Drea half-smiled. “There’s some clean T-shirts in there if you want them,” she said, eyes averted.

“Thanks,” said Taylor while x-raying Drea’s expression. “What about you?”

“Nope. Not my size.”

Taylor opened her mouth as if to say something, but closed it promptly. Drea squeezed past her into the hallway refusing to exhale until she was back down in the rec room. She was more certain than ever that Taylor was powerful and needed to be kept at arm’s length.

***


It’s not far from here,” the pretty girl claimed.

Drea was tired of hearing it. Taylor had been pushing the issue for the last five days.

“Define, not far,” Drea challenged.

“A few miles, maybe,” Taylor said.

But miles were hard to gauge deep in the New England woods. There were deceptive layers of growth all around— decaying leaves underfoot, shadowy branches that hung above. Everything looked the same. And it had looked the same for centuries.

“You keep saying it’s a few more miles and then it’s a few more miles and another few. It’s not happening Taylor and that’s final!” Drea snapped.

Quickly, she scurried ahead, her quads straining as she charged up the steep incline.

“I think it sounds cool,” Darnell defended.

“Of course you do,” Drea muttered under her breath.

Darnell had taken a liking to Taylor the Wonder Girl. That was obvious. He had been suspiciously positive lately. And his sarcastic bite had all but gone away. He was Taylor’s Little Yes Man, agreeing with everything she suggested and it made Drea’s eyes permanently roll backward.

The two had become inseparable. Darnell was the eager student Taylor so desperately craved. With her help, he was getting better at “scanning buildings.” He was now able to stand outside the building and tell if there were any corpses inside. Taylor was getting him to focus in his ‘mind’s eye’ she called it. She acted like she invented the term, but Drea was onto her.

Now, the unstoppable duo were scanning the tree branches for life, heads sweeping left to right in tandem. Somehow Taylor had hypnotized the city kid so that he had forgotten he was walking through the woods. On top of the fact that she got him to slow down for a minute…

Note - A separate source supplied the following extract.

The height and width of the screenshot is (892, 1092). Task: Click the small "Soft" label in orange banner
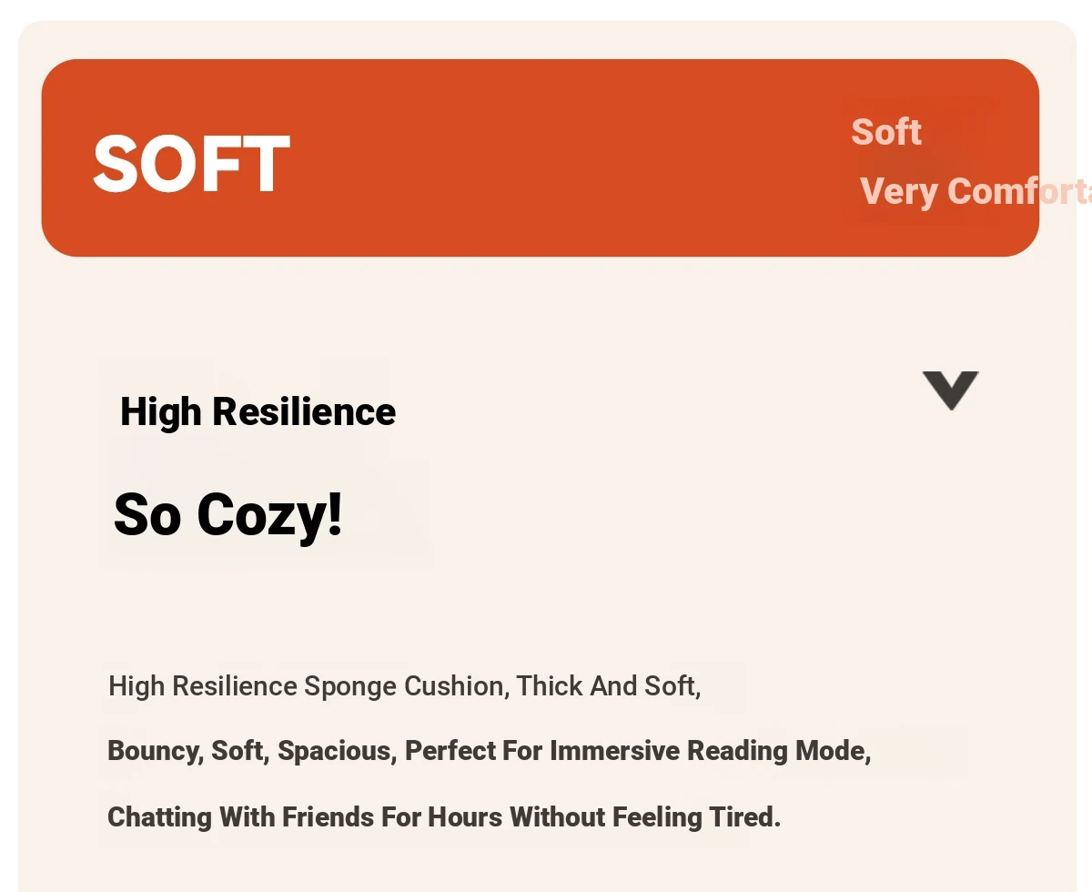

Every observation fueled Drea’s belief that Taylor was dangerously powerful. Drea was keeping score. Beautiful. Smart. Intimidating. Two years older. Walked across half a state alone. Talks to the dead. Tamed Darnell.

Taylor’s abilities gave her an odd kind of authority that she was using to purposefully manipulate the plan toward her detour. And Drea didn’t want to change course. The New Hampshire plan was all she had. It was her only hope. Making it to another state meant freedom, a chance to start over, and an escape from the blast radius that had wiped Massachusetts off the map. Drea’s family could be in that cabin in New Hampshire. Taylor’s leadership threatened everything…

Drea felt her blood pressure rise. She stomped hard on a twig. It made a satisfying snap.

“Remember, to stay close to the pine underbrush, it’s softer on the feet,” Taylor reminded the group.

Ugh. Taylor’s unrelenting attempts to be a mentor made Drea nauseous. The girl made everything into a lesson.

“How are your blisters?” she asked Drea.

“Fine,” Drea lied biting through the razor-sharp sensations on the back of her heels.

“Any signs from Sierra?”

“Nope,” Drea lied again. She was sure that Taylor was purposefully attempting to drill through her carefully crafted hard shell. But Drea needed to maintain a thick buffer from the real world in order to survive. She was barely holding it together as it was. She didn’t have the energy to keep looking for ‘signs’ from the dead. Dreams were one thing, but freaky symbolic stuff didn’t happen in real life. That’s what Drea kept telling herself despite the green T-shirt in her backpack…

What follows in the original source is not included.